Cawthorn was able to successfully stay mum about the whole thing in the weeks proceeding the events at the Capitol, and things moved on.
On Monday, a clip of Madison Cawthorn calling into Charlie Kirk’s web-broadcasted show on Jan. 6, 2021, has ressurfaced. Kirk is best known as the aging “young conservative” who made Trumpian waves with his Turning Point USA organization. In the clip, Cawthorn says he is safe and armed. Later on in the interview, Kirk, giddy in the way people like Charlie Kirk are giddy for guns, remarks that because of Cawthorn and Boebert, there are more Congress members walking around with murder machines. Cawthorn then says this strange thing:
“So, you know, obviously having the wheelchair, I’m able to carry many [sic] multiple weapons at one time. So, you know, everyone around me is armed and, you know, I think an armed society is a polite society. So I feel very safe.”

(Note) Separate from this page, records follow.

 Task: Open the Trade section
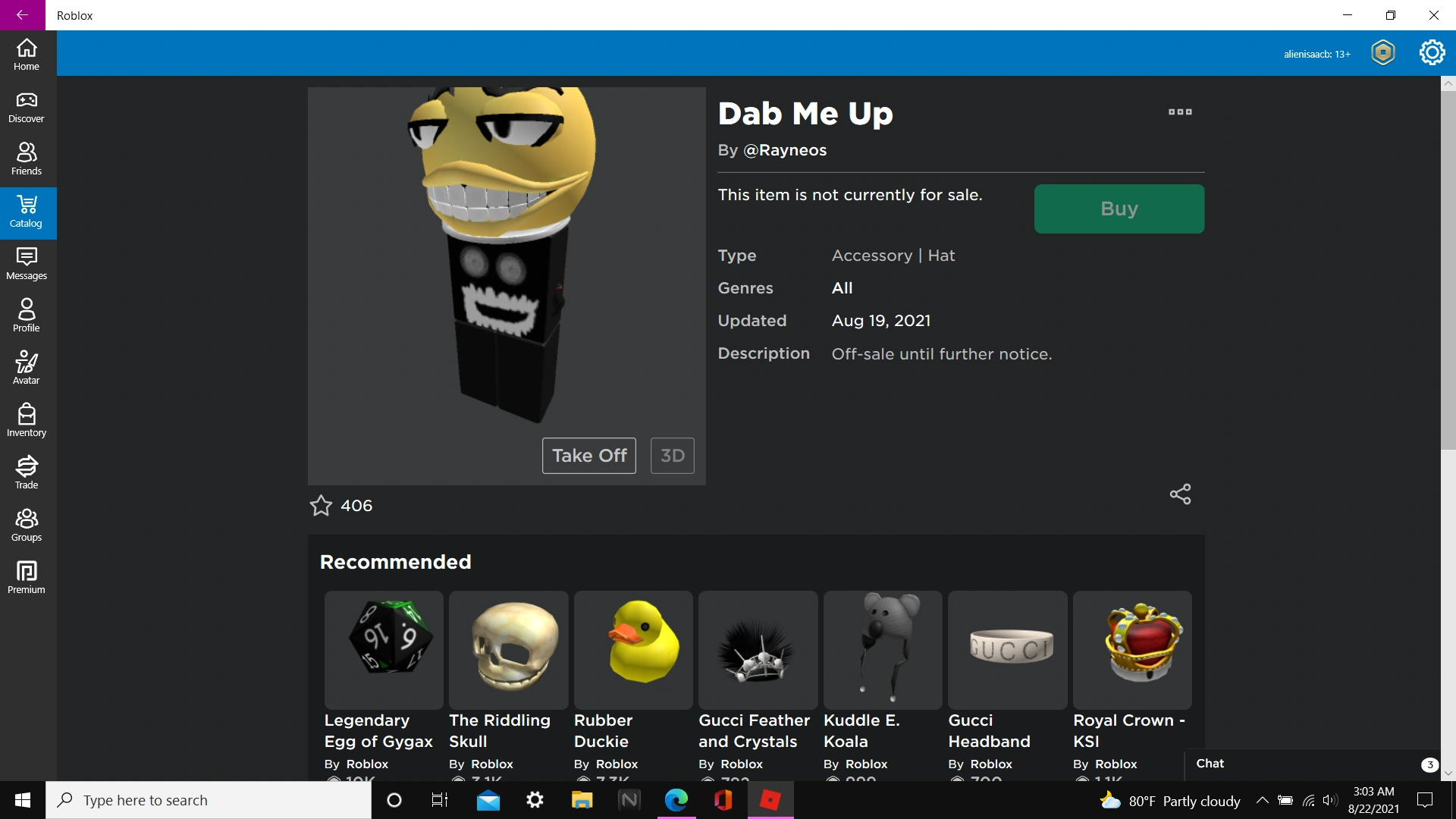(x=27, y=472)
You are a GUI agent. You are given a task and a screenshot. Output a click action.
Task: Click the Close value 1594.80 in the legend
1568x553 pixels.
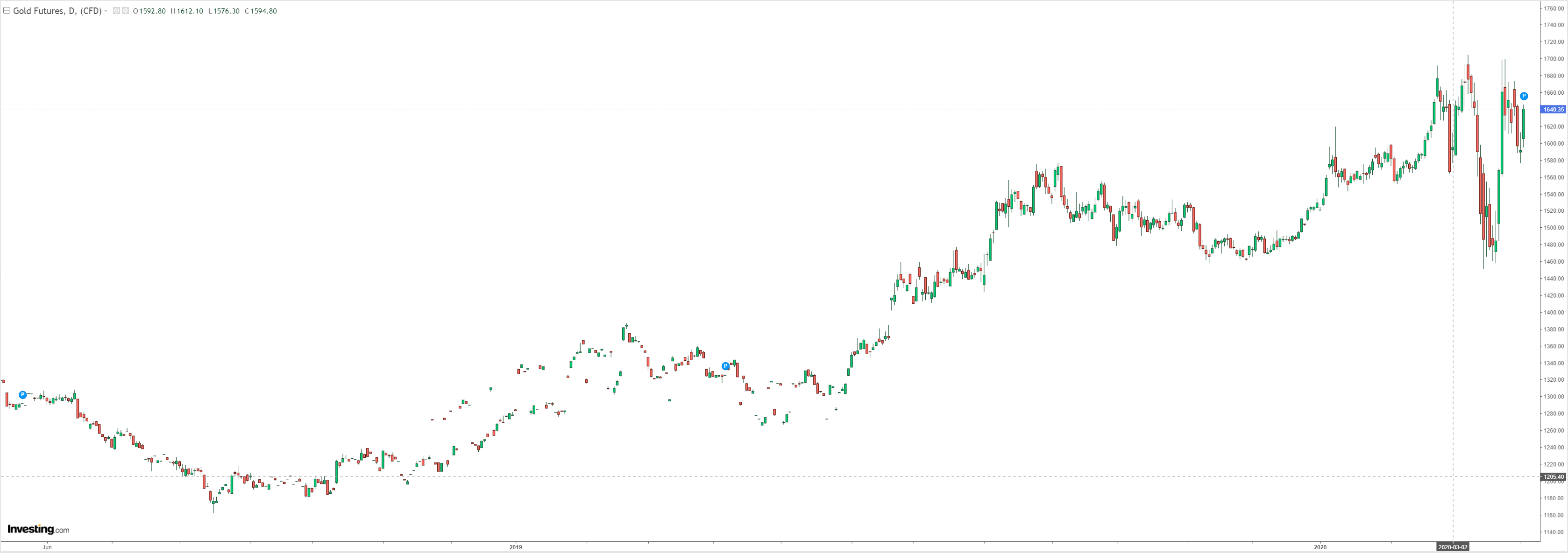[x=263, y=11]
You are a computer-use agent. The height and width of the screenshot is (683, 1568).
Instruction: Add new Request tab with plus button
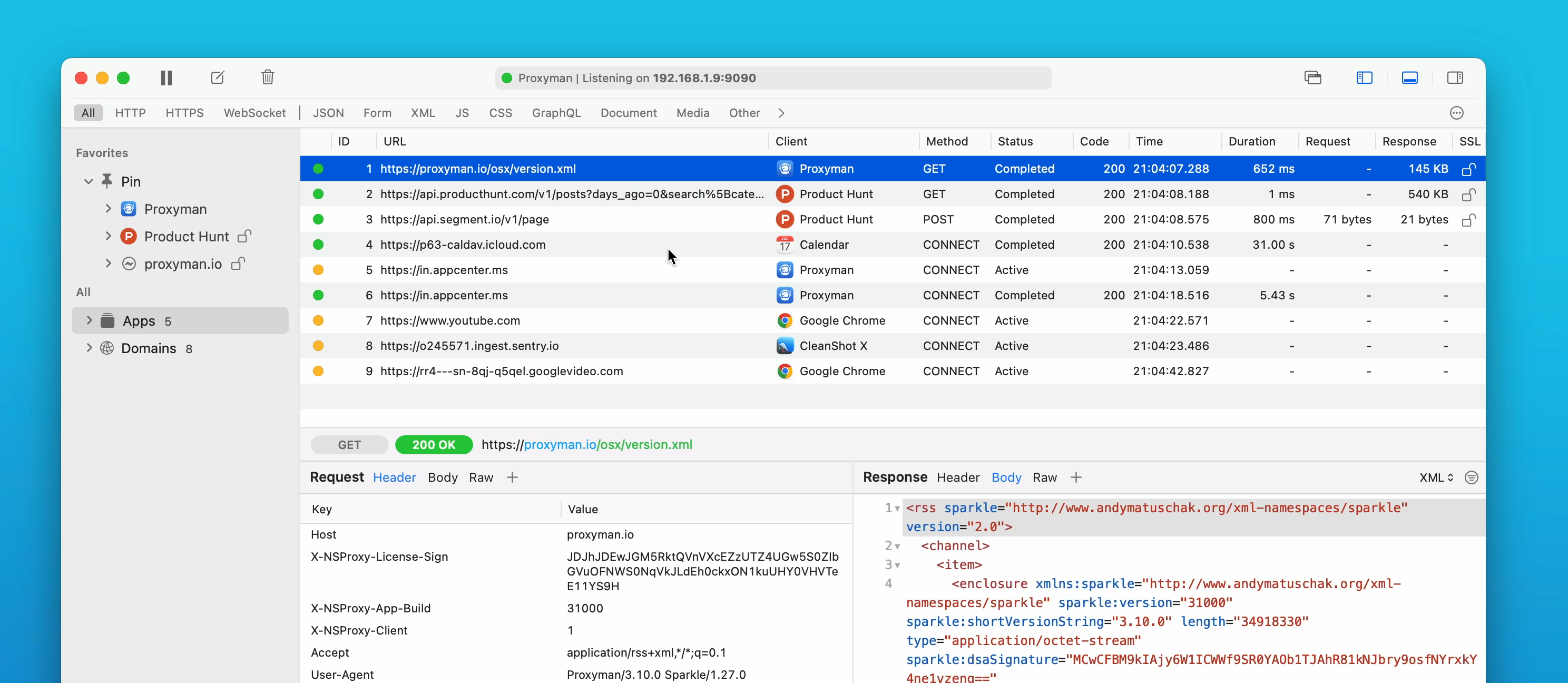click(512, 478)
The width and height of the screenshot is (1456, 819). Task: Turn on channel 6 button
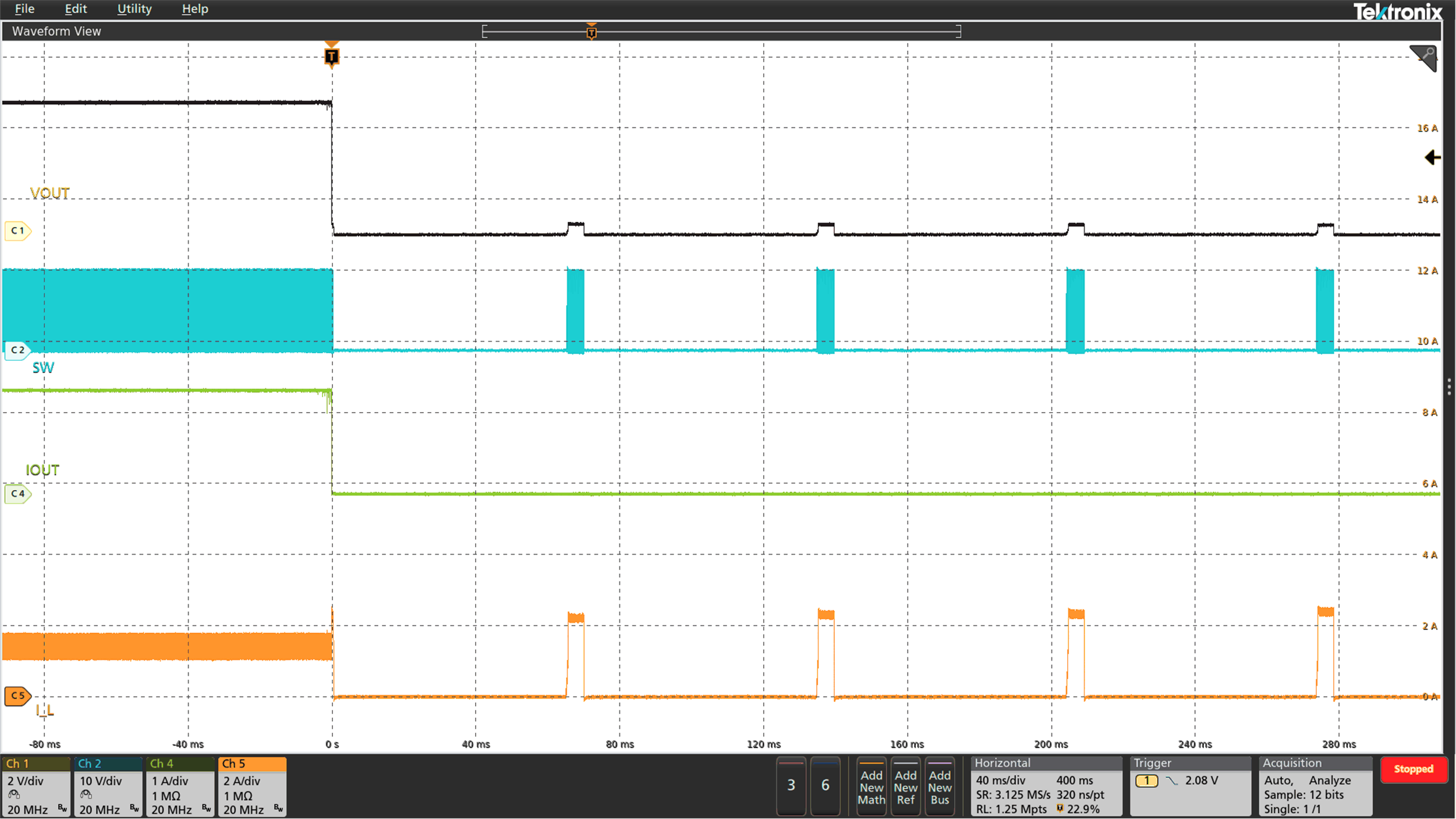826,786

Wonder how that gibes with Ashley Babbitt getting shot and killed. Would Cawthorn call Ms. Babbit “impolite”? Maybe.
More importantly, why would he be carrying “multiple guns,” and is he carrying “multiple guns” in order to arm people around him? If so, are they legally allowed to have guns? This is the kind of thing that someone who plans on shooting a lot of people does. While I disagree with the idea that any of the representatives in the Capitol building should be armed, it’s one thing to say, “Better safe than sorry!” But that means you carry one umbrella in your bag in case it rains—you don’t walk around with multiple umbrellas just in case it rains.
As Science Matters pointed out, Alyssa Harp—wife of Cawthorn’s chief of staff, William “Blake” Harp—posted this just a couple of days before the insurrection.
Who knows? May just be nothing. All these young folks reaching for power seem to be so very religious. Back to Madison and the Jan. 6, Charlie Kirk interview. This part is interesting to me: “As you know, I believe in the Second Amendment, as well as a lot of other members, so we are armed.” I mean, I personally believe the Second Amendment exists. I have a great deal of ambivalence about it, but it sounds to me like Cawthorn believes in the Second Amendment the way some people believe Jesus was resurrected by God. I mean, that’s like the First Commandment!
I am the Lord thy God, which have brought thee out of the land of Egypt, out of the house of bondage. Thou shalt have no other gods before me. Thou shalt not make unto thee any graven image, or any likeness of any thing that is in heaven above, or that is in the earth beneath, or that is in the water under the earth. Thou shalt not bow down thyself to them, nor serve them: for I the Lord thy God am a jealous God, visiting the iniquity of the fathers upon the children unto the third and fourth generation of them that hate me.
Meanwhile, Rep. Cawthorn seems to be feeling the heat from his political party.
Here’s a solid set of responses.
*Side note: In this Jan. 7, interview, Cawthorn did agree that Trump’s inflammatory comments about the election being stolen were a factor in what happened on Jan. 6, though he maintained that “I can't personally prove fraud and I have really not seen an overwhelming amount of evidence for it, but what I can prove is that the Constitution was definitely subverted and circumvented.”